Терзание, неизбывное и неизбежное. Зачем ты? Нужен ли ты людям? Поймут ли тебя?
Каждая работа совестливого мастера – его страдание. Его распятие.
Запястья вскинутых рук художницы («Цветы») пронзили не гвозди, а тигровые лилии. Легче ли от этого? Но рядом с «Цветами» – «Пасхальная ночь», левее – «Воскресная служба». В возникшем триптихе одни из смысловых ударов выставки. Церковь Воскресения в «Пасхальной ночи» преобразилась. Она раскалена. Она – будто печь, которая вот-вот выпустит из себя жидко-огненный металл. Красная рубаха Пугачева – она невдалеке, на виду, – костер Пугачева, колокол его, словно бы бледнеет и сравнении с жаром «Пасхальной ночи». Но огненная лава не выливается на асфальт Успенскою вражка. Напротив, полуночная толпа людей со свечами в руках втекает в недра храма. Жар храма к картины – это жар их душ, жар их горестей и надежд. Пламенеющая душа художника.

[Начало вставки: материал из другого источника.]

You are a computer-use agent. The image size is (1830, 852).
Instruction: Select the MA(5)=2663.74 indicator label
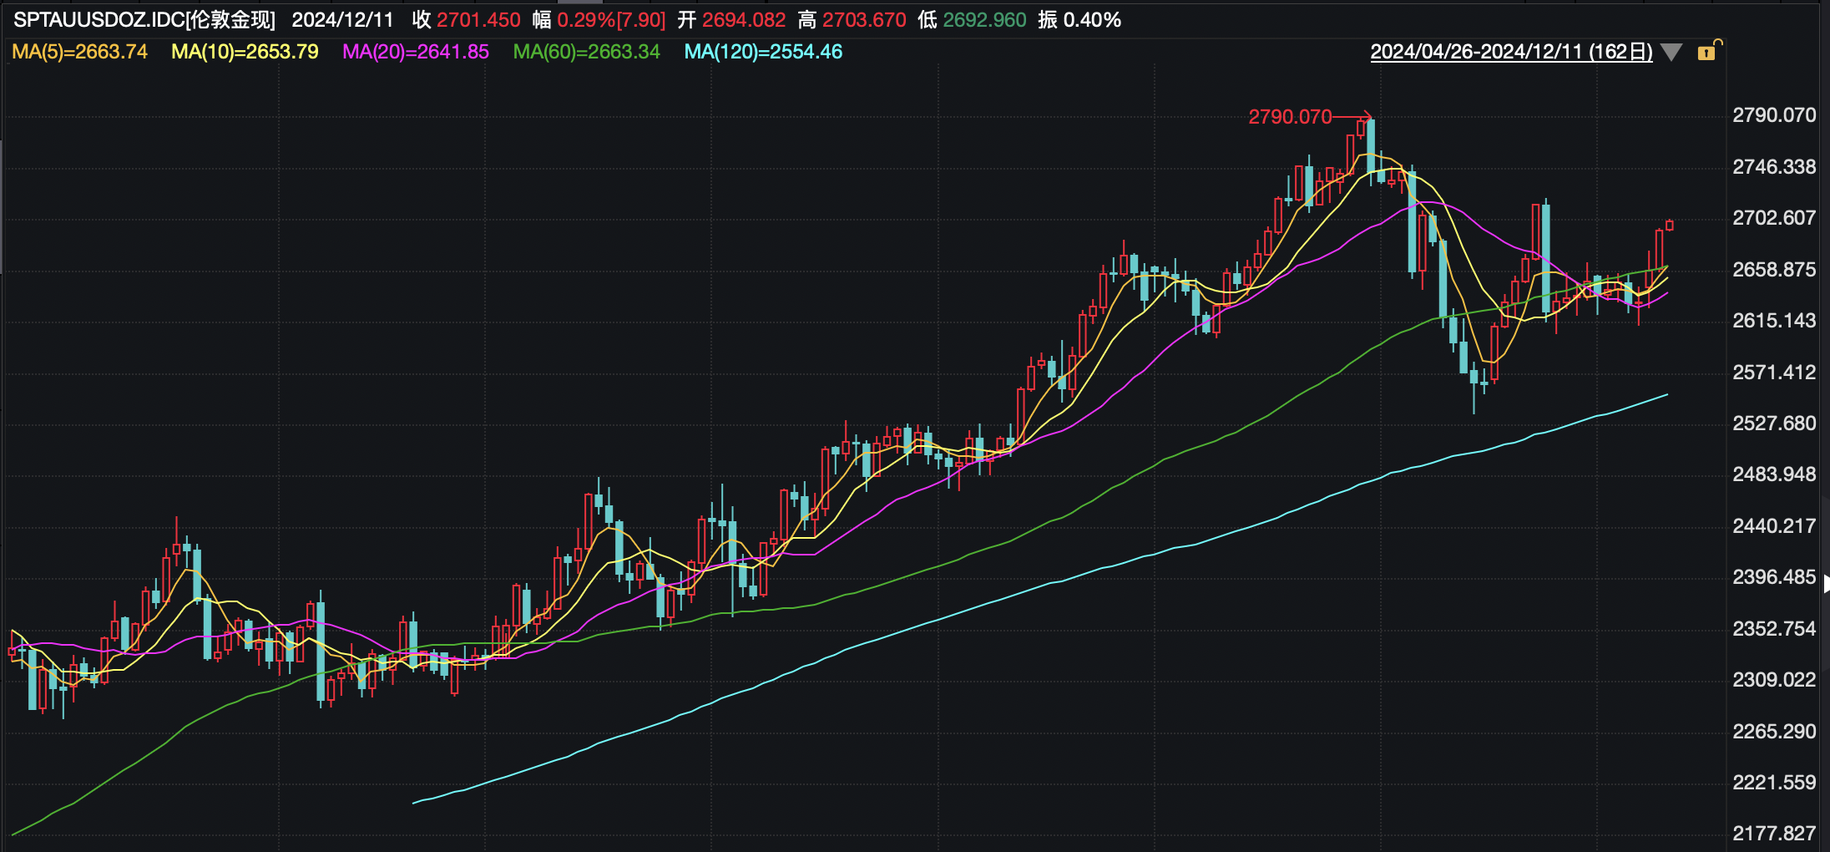tap(79, 52)
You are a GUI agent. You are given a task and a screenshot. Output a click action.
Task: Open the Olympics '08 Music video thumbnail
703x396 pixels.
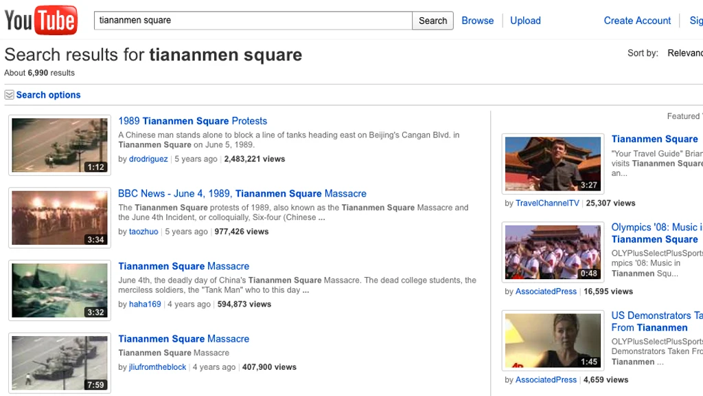(x=553, y=252)
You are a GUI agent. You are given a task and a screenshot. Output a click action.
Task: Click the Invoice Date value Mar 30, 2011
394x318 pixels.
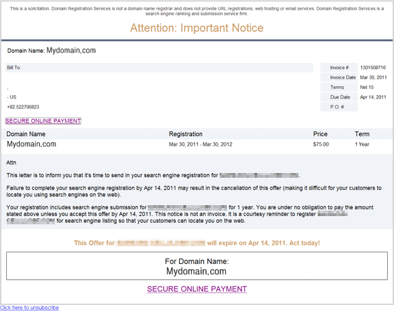point(373,77)
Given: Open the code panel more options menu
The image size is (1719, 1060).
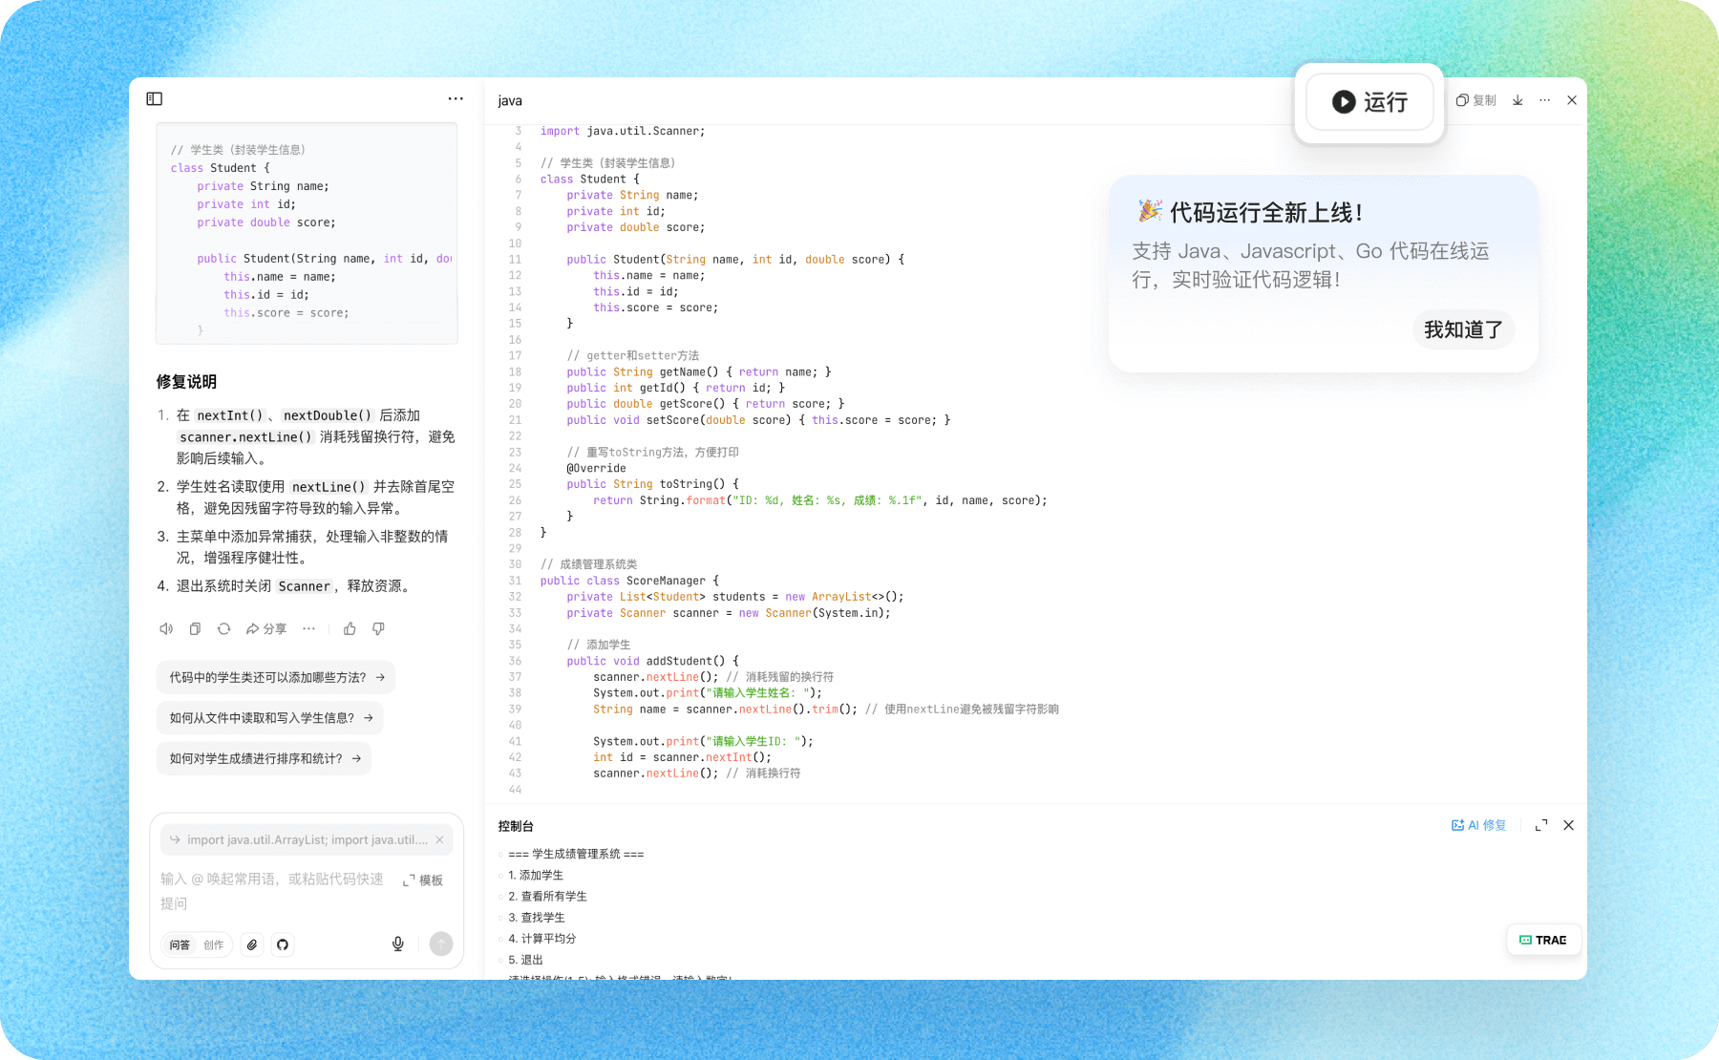Looking at the screenshot, I should pyautogui.click(x=1545, y=100).
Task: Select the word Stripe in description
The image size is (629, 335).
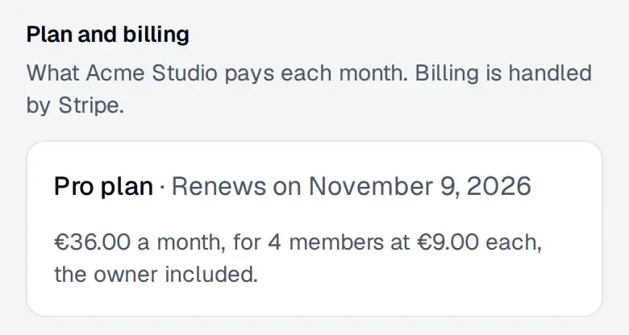Action: [x=91, y=105]
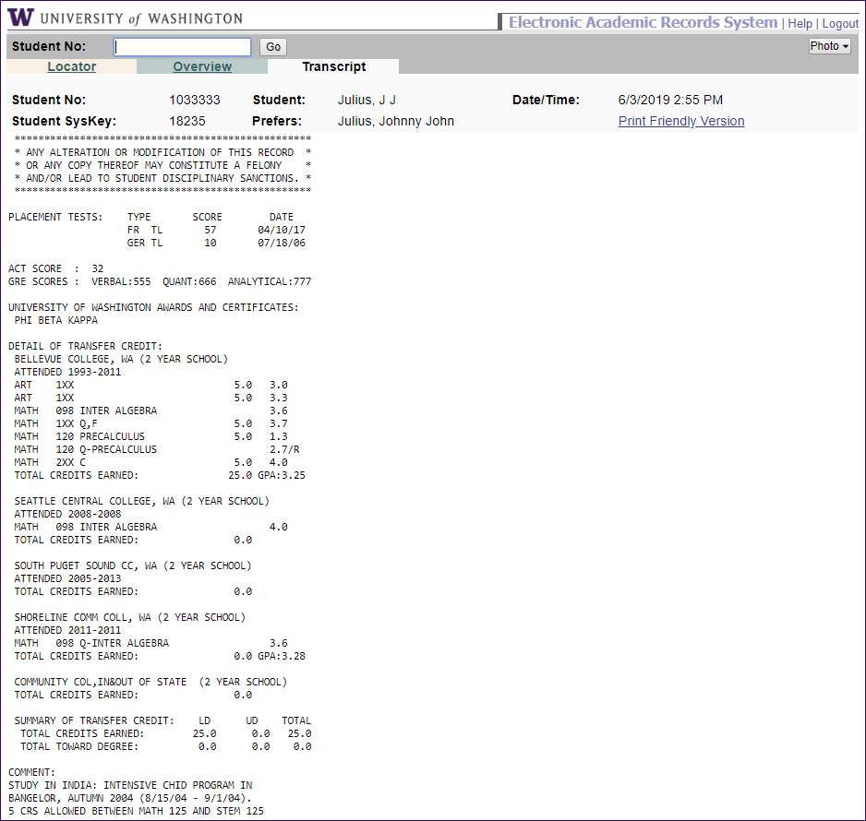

Распятие Татьяны Назаренко и ее воскресение
Вечное состояние творца.
1989
Таинственный мир Натальи Нестеровой
Старая фотография. Воспроизведена в альбоме «Наталья Нестерова», изданном «Авророй». Пятьдесят девятый год, Дзинтари. Ученица пятнадцати лет уходит писать море и людей на берегу. В руке – этюдник. Мальчишьи штаны чуть ниже колен. Куртка-штормовка. Туфли-сандалии для дальних хождений по грешной земле. Светлые волосы будто растрепаны ветром. А ветра нет. Трудный подросток. Сорванец. С такой намаются. И она намается сама с собой. Во взгляде хмурость (или дерзость), упрямство, вызов кому-то. Независимость. Самодержавность. И недовольство (фотографом?). «Зачем вы меня остановили? Мне надо идти». И видно, что уже знает, куда ей идти.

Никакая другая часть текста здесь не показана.